> WORK REQUEST
Take every line containing "computer" from the material and copy it.

☆ ☆ ☆

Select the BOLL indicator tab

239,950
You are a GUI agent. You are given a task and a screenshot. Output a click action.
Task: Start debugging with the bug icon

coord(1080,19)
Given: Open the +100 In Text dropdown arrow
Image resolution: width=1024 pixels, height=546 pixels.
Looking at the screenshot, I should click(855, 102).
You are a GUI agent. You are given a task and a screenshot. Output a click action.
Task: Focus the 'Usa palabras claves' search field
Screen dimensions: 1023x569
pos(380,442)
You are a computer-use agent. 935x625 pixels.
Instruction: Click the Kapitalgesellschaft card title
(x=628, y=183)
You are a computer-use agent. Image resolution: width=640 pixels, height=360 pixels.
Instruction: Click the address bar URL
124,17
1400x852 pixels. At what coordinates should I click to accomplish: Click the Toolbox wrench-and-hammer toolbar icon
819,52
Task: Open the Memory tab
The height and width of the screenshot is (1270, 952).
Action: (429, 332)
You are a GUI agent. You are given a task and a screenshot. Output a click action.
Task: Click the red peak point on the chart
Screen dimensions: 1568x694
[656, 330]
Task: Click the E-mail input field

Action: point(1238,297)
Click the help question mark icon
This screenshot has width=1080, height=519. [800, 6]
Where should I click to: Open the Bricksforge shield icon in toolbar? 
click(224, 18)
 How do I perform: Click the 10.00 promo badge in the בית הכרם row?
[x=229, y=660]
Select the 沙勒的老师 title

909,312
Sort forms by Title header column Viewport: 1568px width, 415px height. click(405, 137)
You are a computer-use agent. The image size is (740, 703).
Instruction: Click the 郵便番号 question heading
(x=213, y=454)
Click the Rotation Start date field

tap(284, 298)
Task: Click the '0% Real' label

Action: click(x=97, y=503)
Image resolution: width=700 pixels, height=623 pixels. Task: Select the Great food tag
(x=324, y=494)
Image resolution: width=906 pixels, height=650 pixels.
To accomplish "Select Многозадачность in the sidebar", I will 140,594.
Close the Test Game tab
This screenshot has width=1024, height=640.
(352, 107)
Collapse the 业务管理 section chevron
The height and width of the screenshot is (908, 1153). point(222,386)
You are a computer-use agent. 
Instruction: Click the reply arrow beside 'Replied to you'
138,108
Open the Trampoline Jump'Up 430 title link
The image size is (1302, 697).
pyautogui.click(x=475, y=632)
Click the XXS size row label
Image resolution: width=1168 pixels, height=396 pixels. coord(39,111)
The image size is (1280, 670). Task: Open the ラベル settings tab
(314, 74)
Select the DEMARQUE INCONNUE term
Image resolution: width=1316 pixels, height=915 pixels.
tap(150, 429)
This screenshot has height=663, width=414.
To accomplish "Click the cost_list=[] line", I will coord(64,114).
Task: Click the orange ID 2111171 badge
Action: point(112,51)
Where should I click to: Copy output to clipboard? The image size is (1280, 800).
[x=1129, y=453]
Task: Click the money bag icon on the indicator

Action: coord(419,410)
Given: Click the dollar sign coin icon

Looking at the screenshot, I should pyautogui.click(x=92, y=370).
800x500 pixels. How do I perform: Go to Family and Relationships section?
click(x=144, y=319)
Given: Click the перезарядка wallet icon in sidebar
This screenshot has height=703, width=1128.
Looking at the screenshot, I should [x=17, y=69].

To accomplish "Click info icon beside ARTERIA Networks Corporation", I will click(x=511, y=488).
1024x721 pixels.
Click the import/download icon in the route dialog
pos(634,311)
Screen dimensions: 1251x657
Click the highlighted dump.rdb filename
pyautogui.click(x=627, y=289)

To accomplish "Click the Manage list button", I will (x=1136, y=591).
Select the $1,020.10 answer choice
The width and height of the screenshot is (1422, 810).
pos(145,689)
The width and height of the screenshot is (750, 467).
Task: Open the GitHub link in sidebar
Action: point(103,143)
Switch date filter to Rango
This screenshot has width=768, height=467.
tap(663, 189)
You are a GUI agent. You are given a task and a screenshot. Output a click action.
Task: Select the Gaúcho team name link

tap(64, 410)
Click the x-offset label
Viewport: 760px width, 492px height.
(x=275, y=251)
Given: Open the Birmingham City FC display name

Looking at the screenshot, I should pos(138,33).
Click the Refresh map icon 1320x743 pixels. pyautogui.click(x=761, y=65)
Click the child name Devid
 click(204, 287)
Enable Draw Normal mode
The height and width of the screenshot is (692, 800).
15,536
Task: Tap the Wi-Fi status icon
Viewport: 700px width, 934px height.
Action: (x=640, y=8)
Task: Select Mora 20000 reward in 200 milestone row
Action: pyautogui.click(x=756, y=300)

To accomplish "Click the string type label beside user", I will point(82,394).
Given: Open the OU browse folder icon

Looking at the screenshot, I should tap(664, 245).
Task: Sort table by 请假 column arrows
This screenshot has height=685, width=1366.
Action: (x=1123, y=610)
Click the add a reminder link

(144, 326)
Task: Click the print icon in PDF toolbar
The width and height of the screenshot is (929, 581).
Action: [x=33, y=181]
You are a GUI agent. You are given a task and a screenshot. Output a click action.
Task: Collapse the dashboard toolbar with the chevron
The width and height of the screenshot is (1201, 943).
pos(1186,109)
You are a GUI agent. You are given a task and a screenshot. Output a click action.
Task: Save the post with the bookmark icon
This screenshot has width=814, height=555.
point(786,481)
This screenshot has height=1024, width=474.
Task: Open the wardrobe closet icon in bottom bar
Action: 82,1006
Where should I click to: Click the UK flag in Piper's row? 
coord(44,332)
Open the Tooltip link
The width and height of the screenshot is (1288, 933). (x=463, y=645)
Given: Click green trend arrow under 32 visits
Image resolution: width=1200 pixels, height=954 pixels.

☆ ☆ ☆

> ANSWER TO THE EXERCISE
You are a computer-use agent. 935x625 pixels.
You are a computer-use agent. Image resolution: width=640 pixels, height=360 pixels.
You are a computer-use agent. The image size is (740, 703).
You are a computer-use agent. 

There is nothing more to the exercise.